In the Winter 2022 edition of Light and Lyrical, the magazine of the Light Music Society, Jim Cooke delved into the digital archives to discover this remarkable history. Here is an summary of what he discovered:

Gaudete was first published in Piae Cantiones, a collection of Finnish/Swedish sacred songs in 1582. The first English publication appeared in 1910 edited by the Rev. G. R. Woodward. He states that it was sung by Lutherans for grace after meals to the text

Danket dem Herren. Bach also harmonised it as a chorale (BWV 286) whilst Buxtehude composed a fine organ chorale prelude on it (BuxWV 181).

It took taking nearly 20 years after Steeleye Span (pictured above as they are today) for choral sheet music of Gaudete to appear. Since then it has been taken up any a number of British arrangers.

The King’s Singers released an arrangement by Brian Kay on their 1989 album, A Little Christmas Music, more recently recorded by the Gesualdo Six. 

Confusingly, among the other online offerings there are two more different verse tunes. Bob Chilcott, who performed on the King’s Singers recording, produced a very different but punchy interpretation. Karl Jenkins’ hyperactive harmonic antics are enough to induce vertigo, and there is a disconcerting ‘stuck needle’ effect (back to the old school record player!) on ‘virginae’ near the end.
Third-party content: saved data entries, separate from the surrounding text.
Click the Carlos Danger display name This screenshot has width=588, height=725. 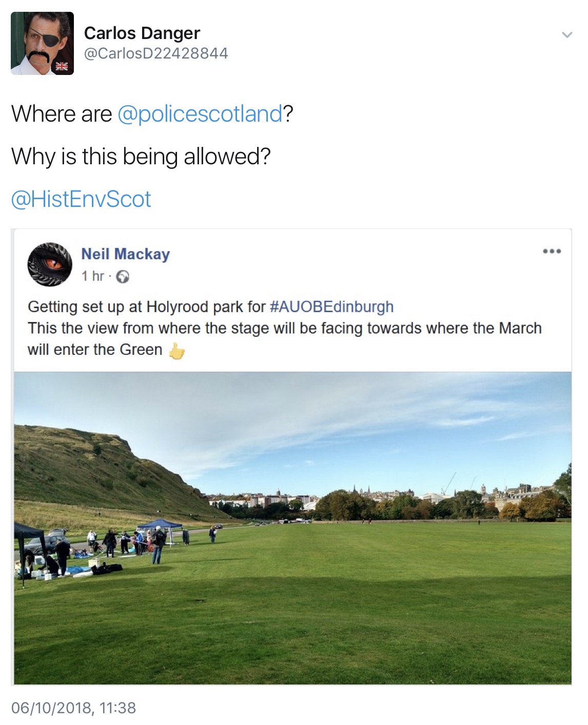coord(142,33)
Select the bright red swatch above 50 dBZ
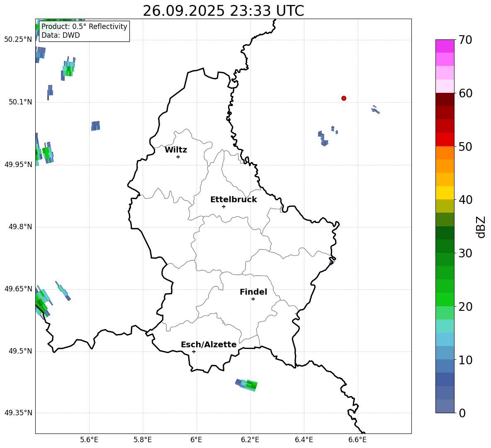 click(445, 139)
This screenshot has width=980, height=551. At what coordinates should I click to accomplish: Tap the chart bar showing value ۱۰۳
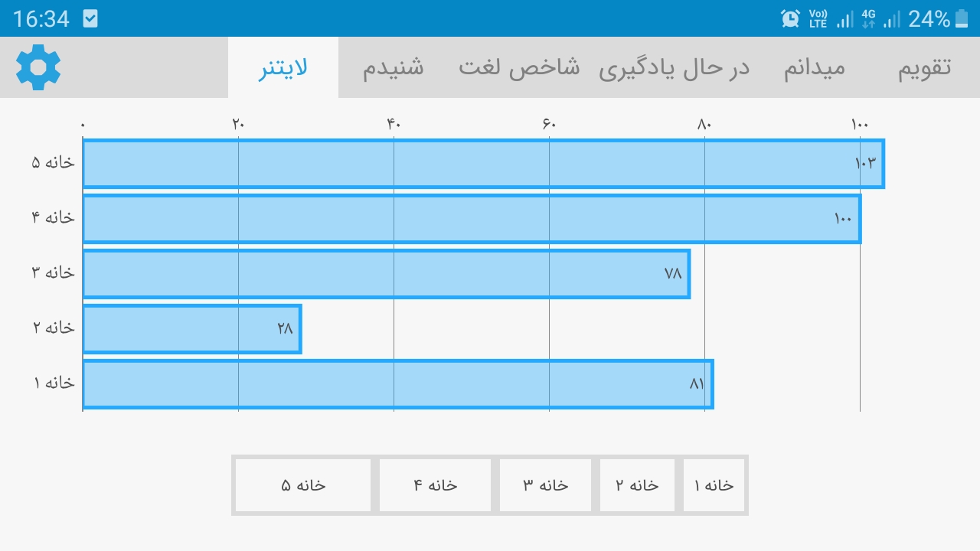point(482,164)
Yet, for all that, it sounds like it is based on the version given in the New Oxford Book of Carols. 

When the latter was published in 1992, Gaudete took its place in the contemporary carolling canon. Indeed, the editors tell us that it was by then among the most popular pieces from the 1582 anthology Piae Cantiones. Whilst acknowledging Steeleye’s ‘admirable recording’ of this ‘superb song’, the proffered verse is almost completely different.